Thursday, September 26, 2019

Guilty Bystander


From the first time I started that job, you made the hair on the back of my neck stand up.  Discernment has been my gift and my curse, but back then I didn’t trust my instincts.  They hadn’t been tested and proven as they are now.

I found your little notes – the ones that seemed too warm, too friendly.
But I didn’t say anything.  Surely the sin was my own rapid imagination – nothing more.

Months wore on, and I watched you sneak off into the back warehouse with her.  More than once. And you two would stay in there for much longer than her allotted lunch break.

I kept quiet still.

You tried to be friendly with me after these afternoon rendezvous – as if you could convince me by sheer cheeriness that nothing was amiss.  I think you noticed how I shrunk from you over time, how your warmth only made me colder.

Her hair was longer than your wife’s, darker.  Perhaps she was a bit thinner, I never really noticed.  I always found her annoying – the way she would butt into conversations she didn’t belong in.

If only conversations were the extent of her intrusion.

You wife was not just my boss, she was my friend.  She gave me my first job, I worked under her as her business grew from a two-room operation to four rooms, then six, then extended across multiple locations.

And maybe that’s why it was so hard. I wanted to say something. I needed to say something. As time went on and you tested the boundaries with this co-worker of mine, I felt complicit. I felt dirty by association and not saying anything felt like a betrayal.

But you just can’t do that. You can’t just waltz up to your boss and accuse her husband of cheating. I mean, maybe you can. Maybe someone somewhere out there did it and it didn’t blow up in their face. 

But honestly, how was that going to end well for anyone? You made sure it wouldn’t end well the moment you decided to look. And touch. And whatever else.

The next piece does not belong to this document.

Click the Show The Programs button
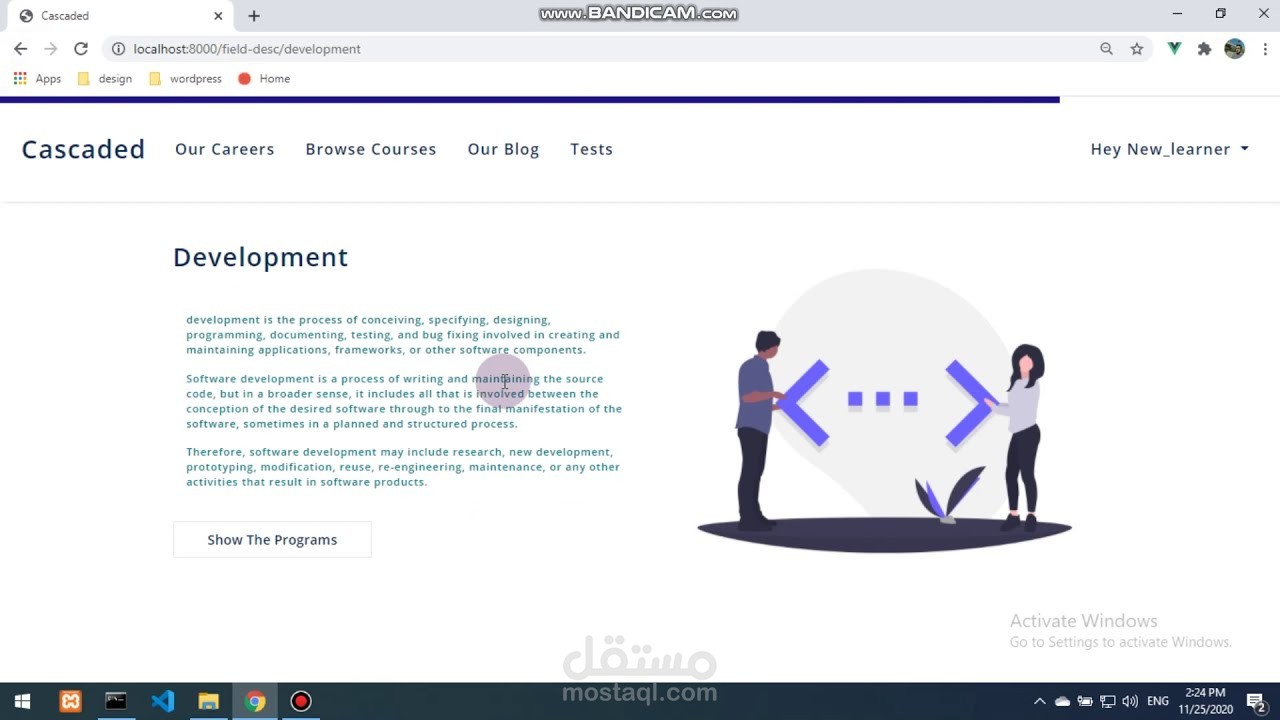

So instead I quit. I made up some excuse about the drive being too far and after years of happy employment, I quit.

The look in her eyes when I told her I couldn’t be convinced to stay - I don’t think I’ll ever forget it. She didn’t just look like she was going to cry, she looked so tired and worn out, as if I was placing the final straw that would break her back.

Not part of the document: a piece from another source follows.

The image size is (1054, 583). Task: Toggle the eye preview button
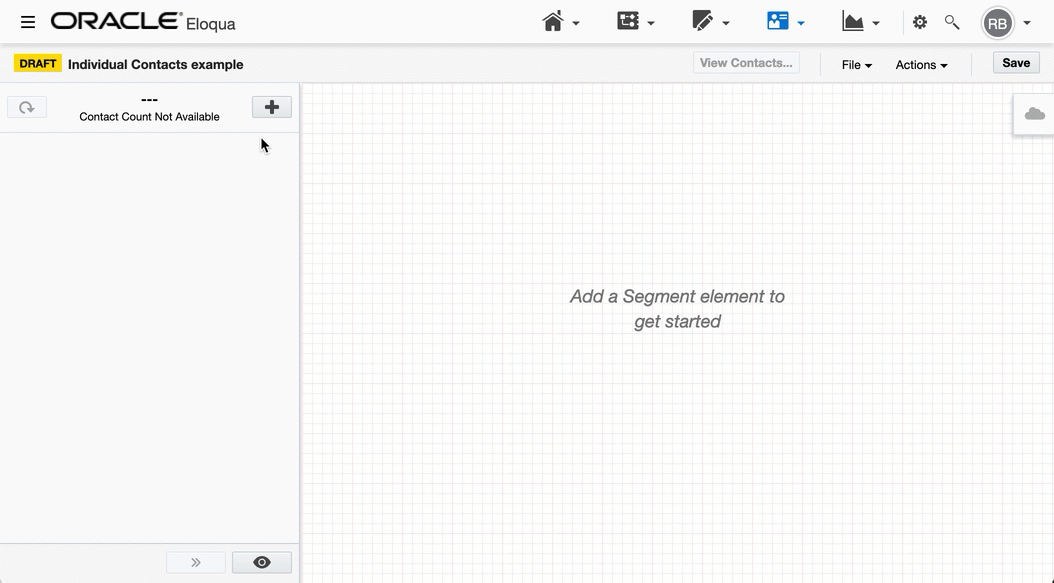(262, 562)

I wondered then if she knew. 

A few months later you left her to be with this dark-haired former co-worker of mine. And she rebuilt her life without you.

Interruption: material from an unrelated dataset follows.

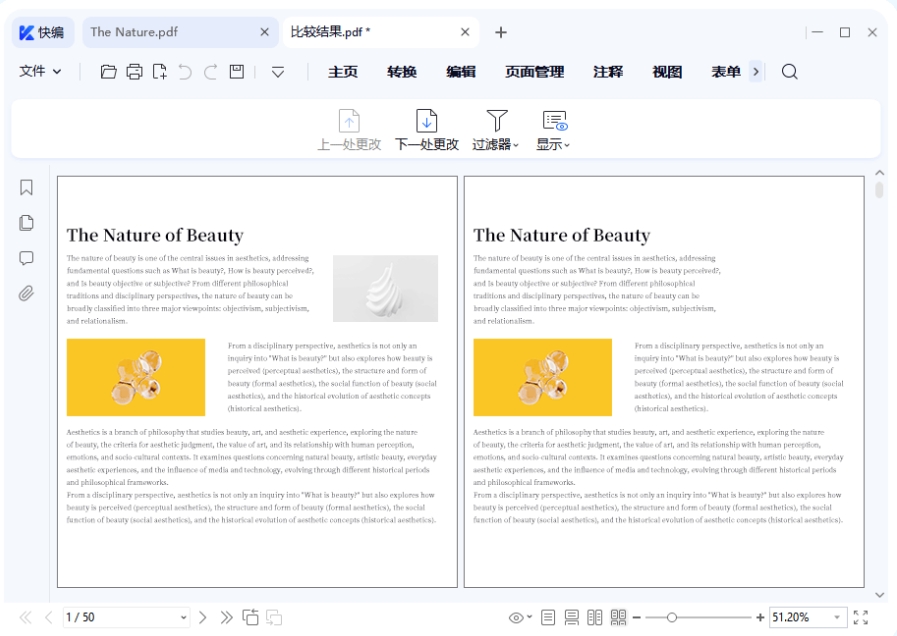This screenshot has width=897, height=636.
Task: Open the comments panel in the sidebar
Action: pyautogui.click(x=25, y=257)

But it still nags at me that you did all that, it bothers me that you put me in that impossible situation. 

Sin affects so much more than just those immediately involved. It destroys irrevocably and it plants doubt and regret that can last a lifetime.

But then again, I suppose that’s why we’re not supposed to do it in the first place.

2 comments:

  1. Men ARE dogs, no doubt whatsoever, rare exceptions apart. Women, I'm sure, have no less a sinful nature than men, but I'm not sure exactly where it's to be found in them. In men, of course, it's mostly lust, greed, pride, anger. Four of the deadly sins right there, and, frankly, I've known a few fellows who managed to put the other three into the mix: envy, sloth, and gluttony.

    You've met your share of bad hats!

    The Victorians, who saw women as either whores or madonnas and nothing in-between, said, "Men, best and worst, differ as heaven and earth; women, best and worst, differ as heaven and hell."

    I don't believe that for a second because I don't idolize women generally (just my wife and her mother), but it's still there in the background of the culture.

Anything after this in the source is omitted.